Derrière ces tutos TikTok se cache une esthétique inspirée du porno

On ne compte plus les vidéos de recettes, les tutos ou les DIY qui reprennent, sans le dire, les codes esthétiques du porno sur les réseaux sociaux.
On ne compte plus les vidéos de recettes, les tutos ou les DIY qui reprennent, sans le dire, les codes esthétiques du porno sur les réseaux sociaux.

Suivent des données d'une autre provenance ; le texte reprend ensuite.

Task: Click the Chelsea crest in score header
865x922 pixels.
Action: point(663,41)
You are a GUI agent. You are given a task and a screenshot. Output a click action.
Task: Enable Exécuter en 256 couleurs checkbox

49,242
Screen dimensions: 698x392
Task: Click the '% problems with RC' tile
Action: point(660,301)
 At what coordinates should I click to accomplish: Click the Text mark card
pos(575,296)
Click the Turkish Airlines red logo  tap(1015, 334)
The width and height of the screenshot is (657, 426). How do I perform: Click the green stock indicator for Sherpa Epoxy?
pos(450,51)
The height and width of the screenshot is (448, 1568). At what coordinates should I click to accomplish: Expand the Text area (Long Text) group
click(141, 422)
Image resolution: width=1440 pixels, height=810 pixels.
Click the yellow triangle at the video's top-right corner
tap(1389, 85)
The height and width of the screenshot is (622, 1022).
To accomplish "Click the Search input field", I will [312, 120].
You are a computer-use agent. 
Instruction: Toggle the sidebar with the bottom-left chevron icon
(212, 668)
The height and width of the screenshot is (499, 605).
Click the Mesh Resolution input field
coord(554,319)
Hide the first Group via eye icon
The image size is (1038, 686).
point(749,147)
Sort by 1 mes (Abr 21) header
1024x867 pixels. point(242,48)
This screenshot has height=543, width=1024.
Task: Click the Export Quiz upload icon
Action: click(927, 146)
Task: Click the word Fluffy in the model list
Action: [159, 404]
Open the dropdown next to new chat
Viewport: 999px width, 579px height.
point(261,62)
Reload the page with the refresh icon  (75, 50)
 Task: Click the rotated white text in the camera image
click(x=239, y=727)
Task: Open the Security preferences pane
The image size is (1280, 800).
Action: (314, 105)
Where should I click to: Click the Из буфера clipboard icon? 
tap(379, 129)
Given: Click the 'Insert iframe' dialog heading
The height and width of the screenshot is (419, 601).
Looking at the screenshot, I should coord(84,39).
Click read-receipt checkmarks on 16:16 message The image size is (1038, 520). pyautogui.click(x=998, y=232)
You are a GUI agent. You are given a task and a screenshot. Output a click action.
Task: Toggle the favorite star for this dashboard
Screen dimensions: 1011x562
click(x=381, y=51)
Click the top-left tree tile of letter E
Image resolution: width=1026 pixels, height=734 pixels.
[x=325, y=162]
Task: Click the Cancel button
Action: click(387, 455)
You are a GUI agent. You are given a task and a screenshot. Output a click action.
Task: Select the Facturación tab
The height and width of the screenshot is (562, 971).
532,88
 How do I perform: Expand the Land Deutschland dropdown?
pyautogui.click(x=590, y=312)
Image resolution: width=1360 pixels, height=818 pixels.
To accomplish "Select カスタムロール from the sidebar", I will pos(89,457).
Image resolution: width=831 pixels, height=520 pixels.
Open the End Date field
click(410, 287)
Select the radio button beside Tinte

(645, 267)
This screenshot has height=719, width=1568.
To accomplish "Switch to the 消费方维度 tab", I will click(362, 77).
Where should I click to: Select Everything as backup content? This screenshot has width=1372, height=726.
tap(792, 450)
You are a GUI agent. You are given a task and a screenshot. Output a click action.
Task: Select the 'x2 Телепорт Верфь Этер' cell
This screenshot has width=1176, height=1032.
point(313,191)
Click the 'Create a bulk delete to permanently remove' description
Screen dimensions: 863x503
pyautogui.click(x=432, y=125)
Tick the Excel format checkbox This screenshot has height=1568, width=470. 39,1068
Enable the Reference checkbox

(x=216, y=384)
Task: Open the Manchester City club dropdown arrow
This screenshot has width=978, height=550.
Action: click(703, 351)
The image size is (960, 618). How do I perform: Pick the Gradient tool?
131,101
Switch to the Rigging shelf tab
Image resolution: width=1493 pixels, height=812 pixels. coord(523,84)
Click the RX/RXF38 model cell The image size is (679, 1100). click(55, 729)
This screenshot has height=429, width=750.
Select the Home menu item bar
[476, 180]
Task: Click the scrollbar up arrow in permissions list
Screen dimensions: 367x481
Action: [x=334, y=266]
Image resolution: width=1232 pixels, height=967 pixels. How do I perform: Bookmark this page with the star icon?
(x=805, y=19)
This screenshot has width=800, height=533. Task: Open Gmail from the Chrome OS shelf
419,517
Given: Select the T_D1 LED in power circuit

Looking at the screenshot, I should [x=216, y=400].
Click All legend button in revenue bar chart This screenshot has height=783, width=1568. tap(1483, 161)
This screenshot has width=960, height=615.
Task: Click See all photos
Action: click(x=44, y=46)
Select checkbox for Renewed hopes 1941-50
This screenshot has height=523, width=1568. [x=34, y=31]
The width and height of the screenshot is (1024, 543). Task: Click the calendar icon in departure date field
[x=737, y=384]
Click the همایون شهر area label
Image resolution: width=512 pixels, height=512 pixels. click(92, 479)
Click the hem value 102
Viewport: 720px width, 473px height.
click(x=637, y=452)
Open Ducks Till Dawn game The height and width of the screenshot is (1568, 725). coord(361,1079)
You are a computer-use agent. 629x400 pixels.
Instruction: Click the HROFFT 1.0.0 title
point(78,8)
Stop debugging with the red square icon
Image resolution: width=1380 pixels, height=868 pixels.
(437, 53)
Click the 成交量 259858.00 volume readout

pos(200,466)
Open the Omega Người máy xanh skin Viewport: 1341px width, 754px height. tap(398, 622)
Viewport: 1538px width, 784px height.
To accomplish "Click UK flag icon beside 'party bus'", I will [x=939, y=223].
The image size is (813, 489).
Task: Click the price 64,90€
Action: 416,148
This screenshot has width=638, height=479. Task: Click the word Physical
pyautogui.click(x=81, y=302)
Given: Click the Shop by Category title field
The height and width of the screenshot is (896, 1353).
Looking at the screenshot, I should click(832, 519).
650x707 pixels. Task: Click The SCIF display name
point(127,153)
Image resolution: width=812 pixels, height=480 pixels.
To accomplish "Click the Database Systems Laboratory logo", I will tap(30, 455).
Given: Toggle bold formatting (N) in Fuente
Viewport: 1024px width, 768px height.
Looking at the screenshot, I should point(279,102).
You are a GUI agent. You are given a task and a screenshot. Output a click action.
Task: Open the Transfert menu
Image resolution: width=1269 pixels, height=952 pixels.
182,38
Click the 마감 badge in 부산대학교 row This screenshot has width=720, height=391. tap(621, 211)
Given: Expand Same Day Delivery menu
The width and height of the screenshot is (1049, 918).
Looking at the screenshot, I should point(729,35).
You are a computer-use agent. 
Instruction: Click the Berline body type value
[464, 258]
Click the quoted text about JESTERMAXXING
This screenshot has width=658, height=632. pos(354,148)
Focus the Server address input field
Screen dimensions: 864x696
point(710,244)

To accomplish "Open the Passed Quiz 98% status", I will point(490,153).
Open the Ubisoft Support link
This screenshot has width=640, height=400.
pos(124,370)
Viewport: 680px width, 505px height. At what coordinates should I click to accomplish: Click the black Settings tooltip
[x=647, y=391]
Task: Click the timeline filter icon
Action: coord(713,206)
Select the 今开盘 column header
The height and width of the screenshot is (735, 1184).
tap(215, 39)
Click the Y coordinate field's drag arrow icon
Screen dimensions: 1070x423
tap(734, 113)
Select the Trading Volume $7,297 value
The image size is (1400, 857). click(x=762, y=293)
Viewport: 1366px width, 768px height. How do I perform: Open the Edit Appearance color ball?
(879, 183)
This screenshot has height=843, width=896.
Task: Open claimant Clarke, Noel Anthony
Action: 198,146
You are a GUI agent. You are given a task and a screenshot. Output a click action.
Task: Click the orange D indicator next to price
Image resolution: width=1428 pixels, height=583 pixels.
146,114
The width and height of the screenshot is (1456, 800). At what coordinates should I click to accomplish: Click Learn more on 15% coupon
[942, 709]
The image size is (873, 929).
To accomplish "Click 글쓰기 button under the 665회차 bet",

RESEAUX SOCIAUX - Connaissez-vous les chaînes @foodsbible, @5.minute.crafts ou encore @chefclub ? Si vous surfez sur TikTok ou sur Instagram, vous avez déjà sûrement croisé leurs vidéos de cuisine en ASMR ou leurs astuces DIY et vous les avez peut-être parfois trouvées… étranges. Gros plans sur des pieds, bruits suggestifs, utilisation de divers aliments phalliques dans des recettes improbables… Ces chaînes reprennent en fait une partie des codes du fétichisme et de la pornographie pour jouer sur les désirs et ainsi générer des vues.

Prenons cette vidéo de 5-Minute Crafts - leur profil TikTok compte 11,8 millions d’abonnés, leur chaîne YouTube presque 80 millions - qui présente plusieurs astuces cuisine : beurrer son épi de maïs en le frottant dans une tranche de pain de mie, insérer un knacki dans un cornichon pour en faire un snack, retirer la peau d’une langue de bœuf (trypophobes s’abstenir)… Le tout avec des gros plans sur les aliments et une gestuelle suggestive.

Une autre vidéo de ce compte présente plusieurs objets d’hygiène et s’ouvre sur un plan de pieds mouillés et savonneux. Un appel du pied (littéralement) à l’un des fétiches les plus populaires sur Internet.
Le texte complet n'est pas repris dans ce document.